Tangannya yang tadi memberikan sentilan kini mengusap pelan. “Kalau gak jujur dan kaya kemarin lagi, alis kamu aku wax.”

“Tiba-tiba banget?”

“Yakumori ngasih aku produk wax super menyakitkan. Katanya jaga-jaga.” Ah, Sakusa tak membalas hanya mengangguk. Ia pun tak berencana menjadi bodoh untuk kedua kalinya.

Usapan di kening Sakusa berhenti. Atsumu menatap wajah yang ia rindukan selama ini, kemudian melebarkan tangannya. “Sini, datang ke pelukanku yang kamu rindukan.”

Meskipun penuh ledekan, Sakusa tetap melakukannya. Menjatuhkan tubuhnya dalam pelukan Atsumu. Ah, rasanya menyenangkan. Pulang dalam pelukan Atsumu terasa hangat.

Tangan Sakusa melingkar, memeluk Atsumu erat. “Atsumu, is it okey for us to be like this? Untuk kembali ke square one?”

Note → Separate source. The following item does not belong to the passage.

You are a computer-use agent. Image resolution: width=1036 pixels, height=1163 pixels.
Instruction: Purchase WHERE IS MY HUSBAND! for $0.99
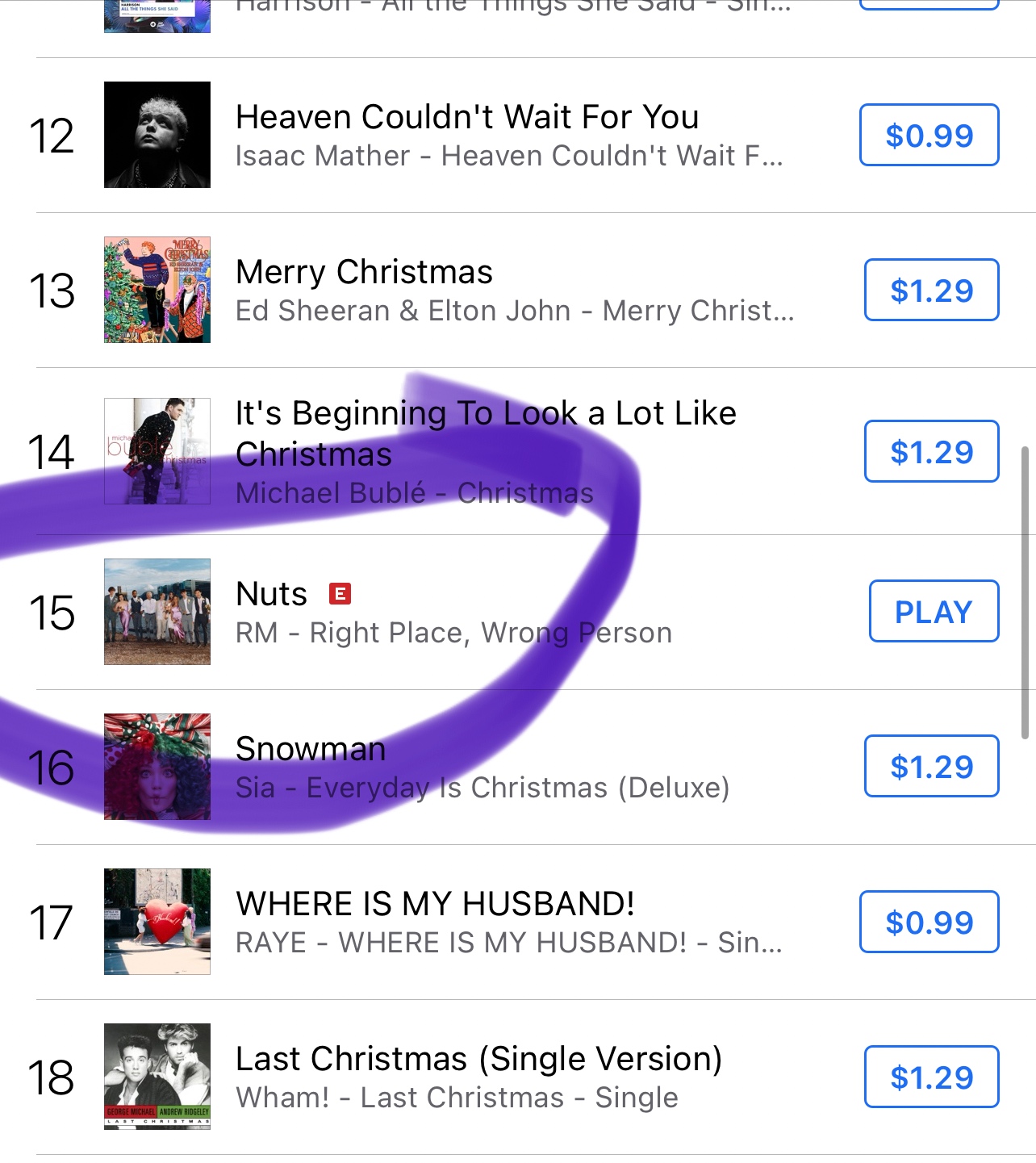pyautogui.click(x=929, y=922)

Atsumu membalas dengan usapan di punggung Sakusa. “It's fine, you still love and I can't forget you, us. And even more,” pelukannya mengerat. “I just, loving you so much.”

Sakusa menyandarkan kepalanya pada lekuk leher Atsumu. Menghirup aroma yang selama ini hanya sebatas mampir dalam kenangan. “Atsumu, setelah ini, ayo kita ambil foto yang banyak.”

Tawa Atsumu terdengar manis di telinga. Membuat Sakusa tersenyum. Pelukan dilepaskan, kini jemari kedua saling menggenggam. “Kita buat memori yang banyak.”

Dibalas tawa geli oleh Atsumu. “Pft, oke. Kita buat memori yang banyak sampai dinding apartemenmu penuh.”

Kening keduanya menyatu dengan hidung yang bersentuhan dan tangan yang menggenggam. Keduanya sudah cukup lama saling melukai, saling menahan diri. Dan saat ini, ketika jujur diucapkan, semuanya kembali titik yang sempurna dalam hidup masing-masing.

“Omong-omong, aku punya kejutan.” Kata Atsumu sambil tersenyum jail. “Tunggu ya.”

Sakusa tak paham, tapi ia rasa itu bukan kejutan yang buruk. Sehingga anggukan ia berikan. Sakusa tak bisa menebak, namun tak masalah selama Atsumu dalam pelukannya. Tak akan ada masalah.